WHAT THE TASK REQUIRES: Which lines of the entries below contain the string "beside"? Copy each one.

DATA LISTING:
━━━

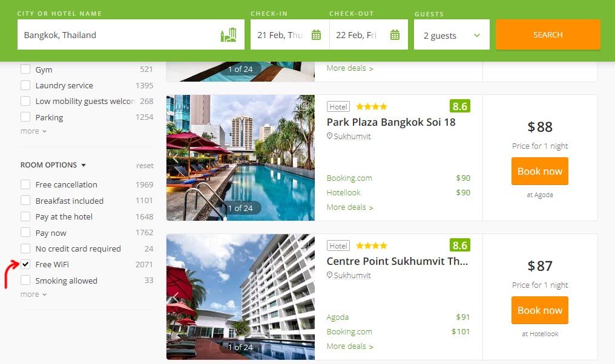
Task: Open the check-in calendar icon
Action: coord(316,35)
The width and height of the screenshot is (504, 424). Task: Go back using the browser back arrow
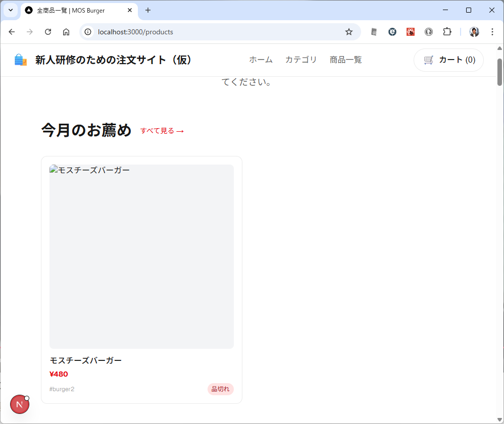12,32
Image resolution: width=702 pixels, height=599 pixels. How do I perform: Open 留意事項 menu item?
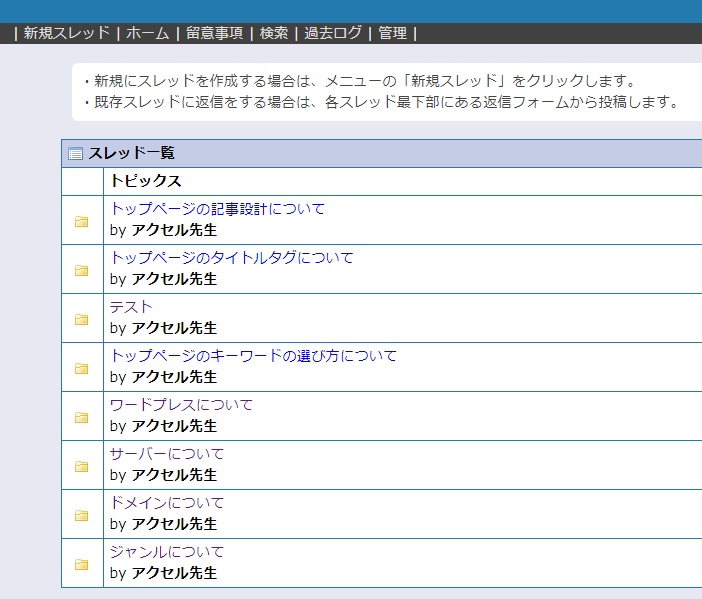(214, 33)
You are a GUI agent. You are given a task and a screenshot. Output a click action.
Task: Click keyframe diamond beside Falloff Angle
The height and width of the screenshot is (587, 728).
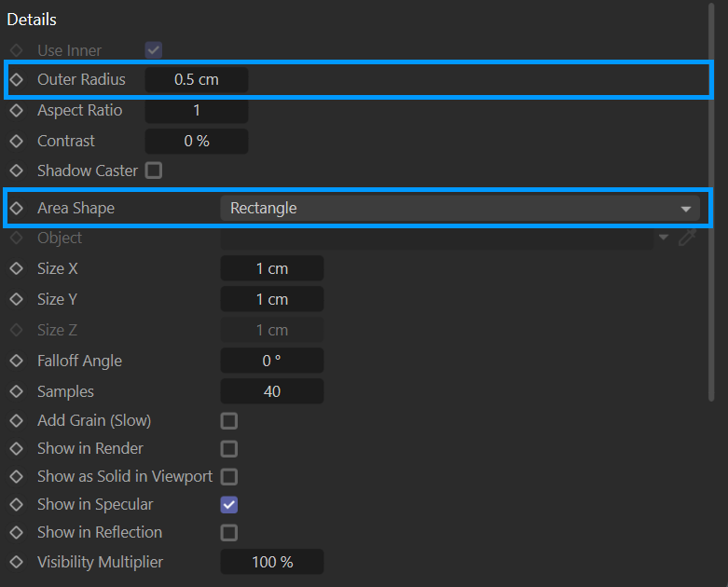tap(16, 362)
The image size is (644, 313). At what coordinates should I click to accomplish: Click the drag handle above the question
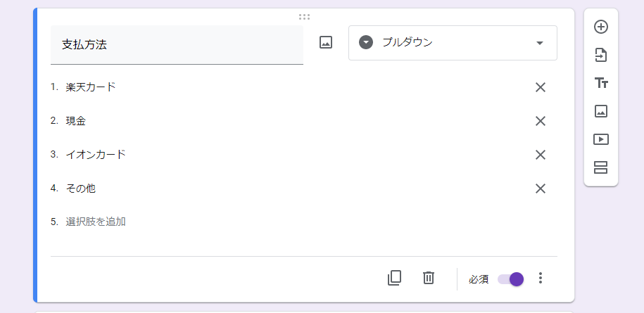(304, 16)
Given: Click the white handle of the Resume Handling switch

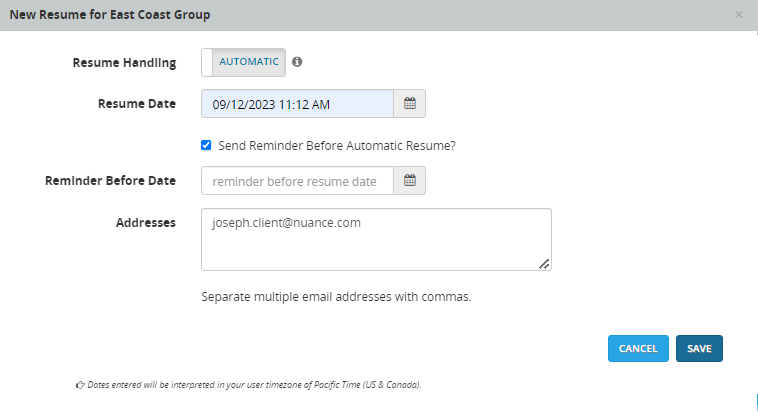Looking at the screenshot, I should pos(208,62).
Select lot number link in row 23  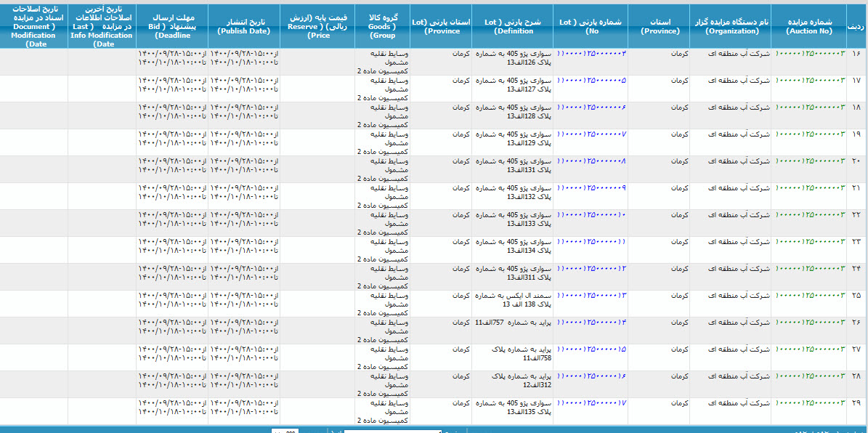(591, 242)
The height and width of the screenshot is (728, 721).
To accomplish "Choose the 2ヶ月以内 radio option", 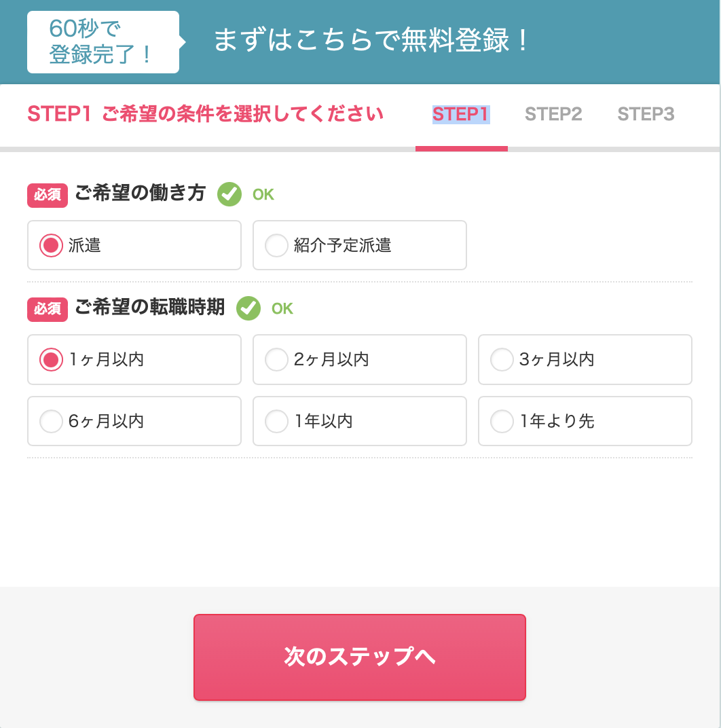I will coord(359,359).
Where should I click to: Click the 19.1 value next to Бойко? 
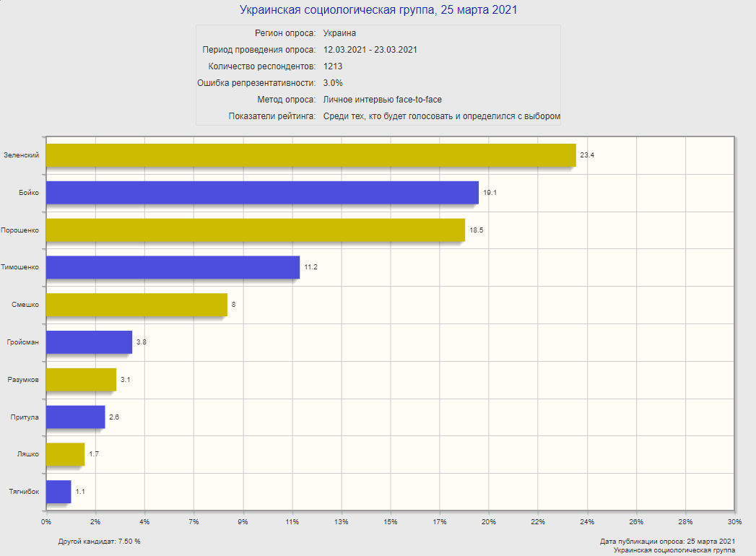pos(490,192)
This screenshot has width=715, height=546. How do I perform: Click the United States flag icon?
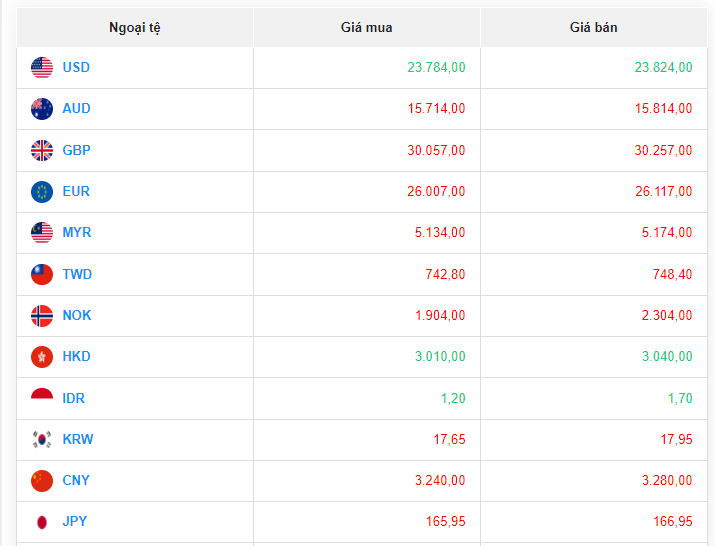tap(42, 68)
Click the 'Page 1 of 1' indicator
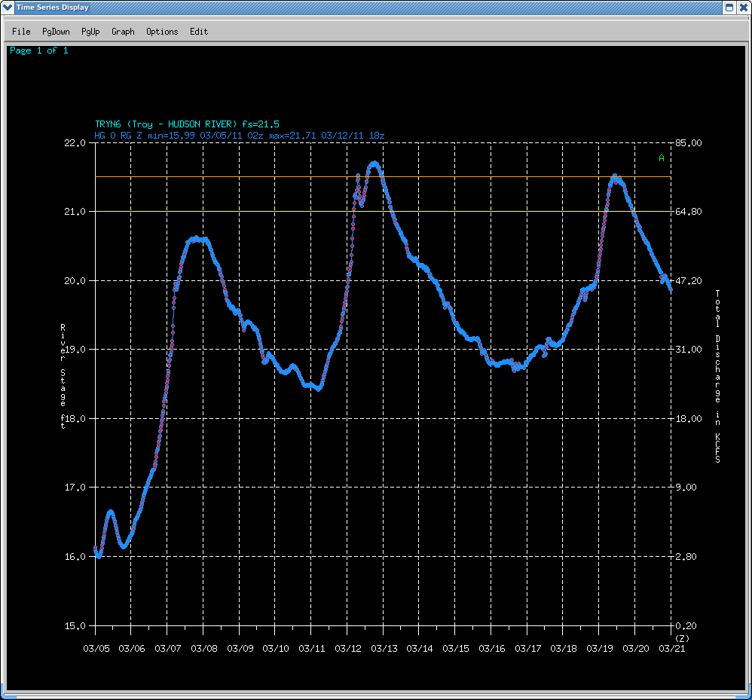This screenshot has height=700, width=752. coord(38,50)
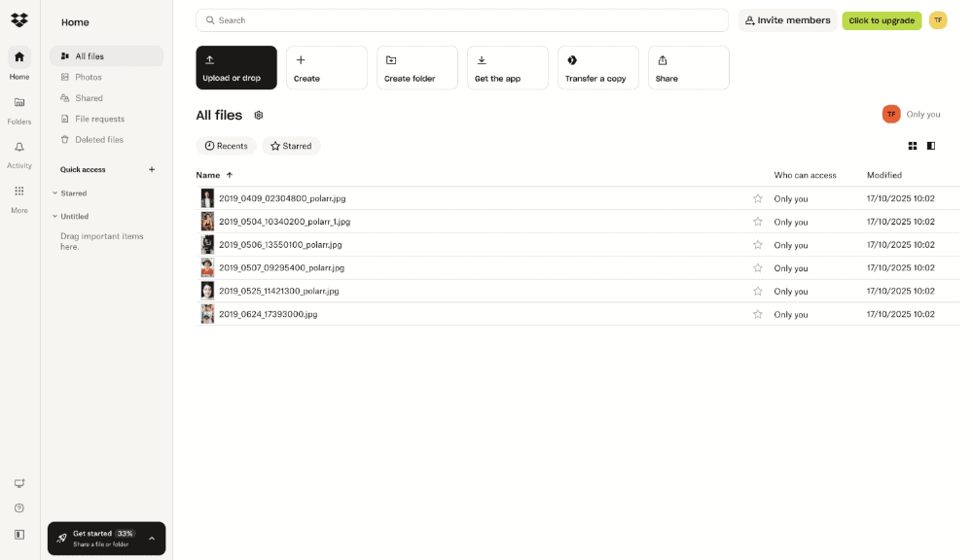Select Photos in the sidebar
The height and width of the screenshot is (560, 973).
pos(89,77)
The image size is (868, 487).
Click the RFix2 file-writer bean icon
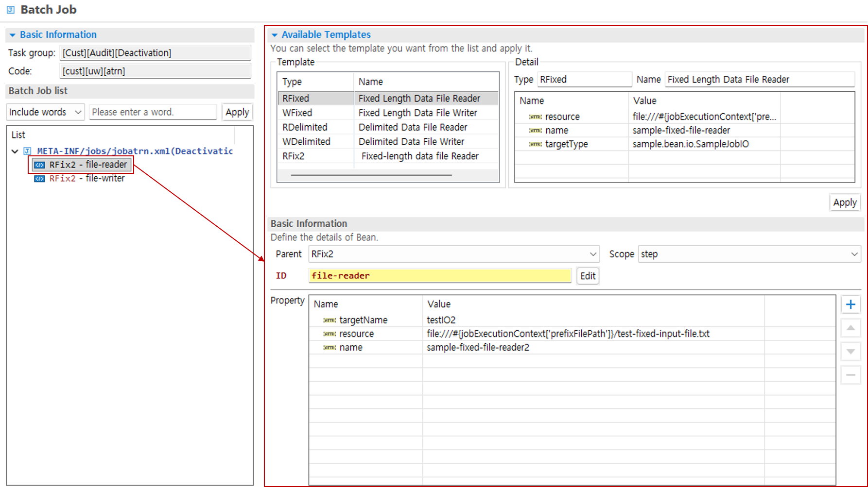[39, 179]
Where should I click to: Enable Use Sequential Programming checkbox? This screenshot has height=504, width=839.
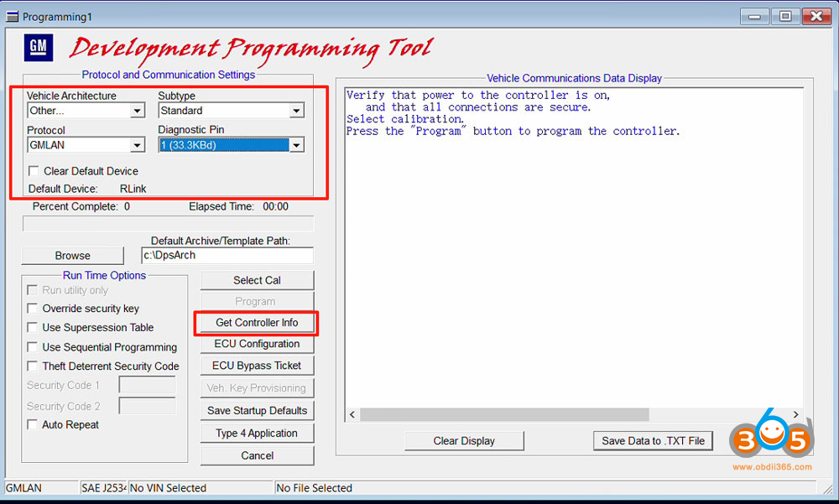coord(34,347)
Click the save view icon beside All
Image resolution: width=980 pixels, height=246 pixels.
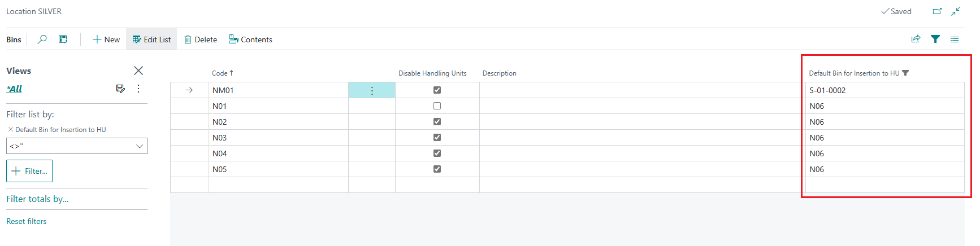[120, 89]
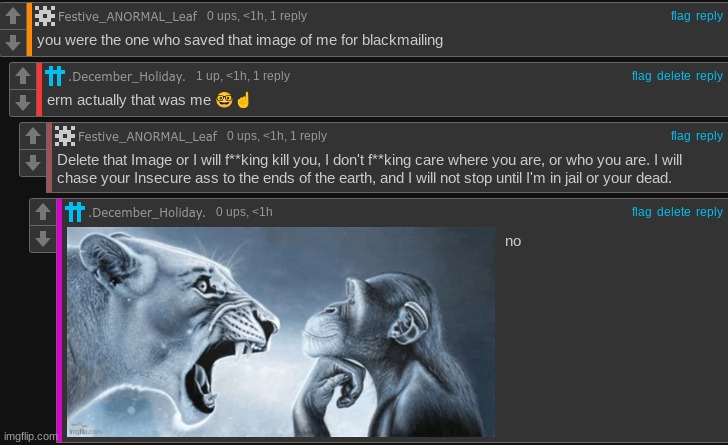Open .December_Holiday. profile on second comment
This screenshot has height=445, width=728.
(x=127, y=77)
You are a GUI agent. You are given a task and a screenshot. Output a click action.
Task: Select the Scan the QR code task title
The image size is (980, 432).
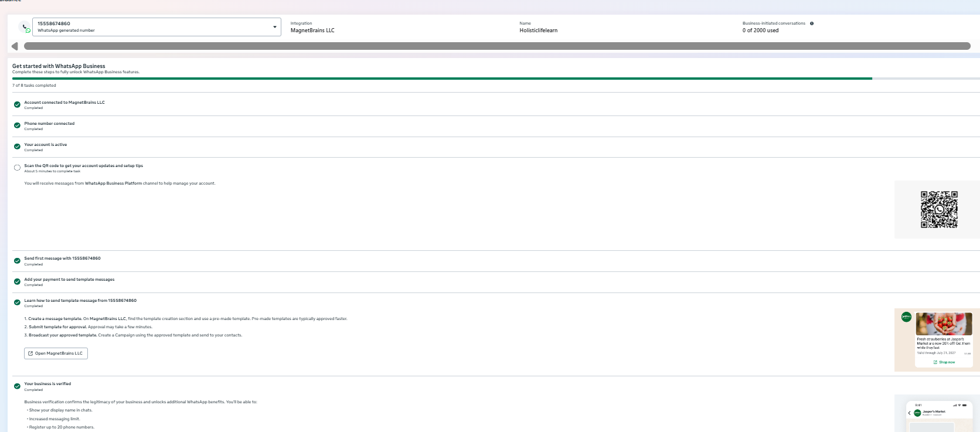click(83, 166)
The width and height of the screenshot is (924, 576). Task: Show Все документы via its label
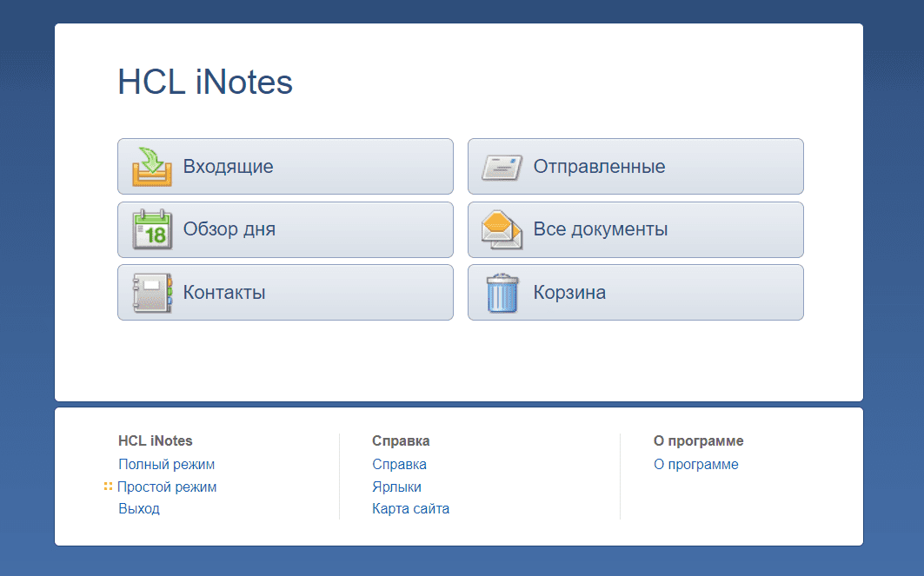[x=600, y=230]

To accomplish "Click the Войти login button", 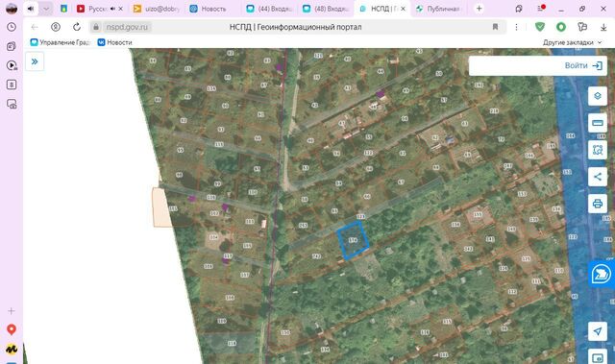I will (583, 65).
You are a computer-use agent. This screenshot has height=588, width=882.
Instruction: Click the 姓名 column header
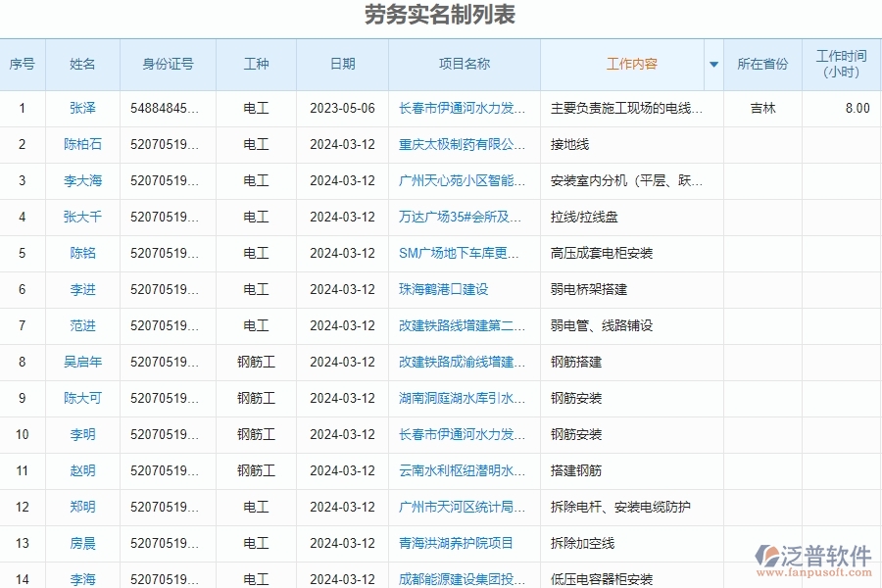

━━━

TASK OUTPUT:
Task: Click keyframe diamond beside Falloff Angle
Click the save view icon beside All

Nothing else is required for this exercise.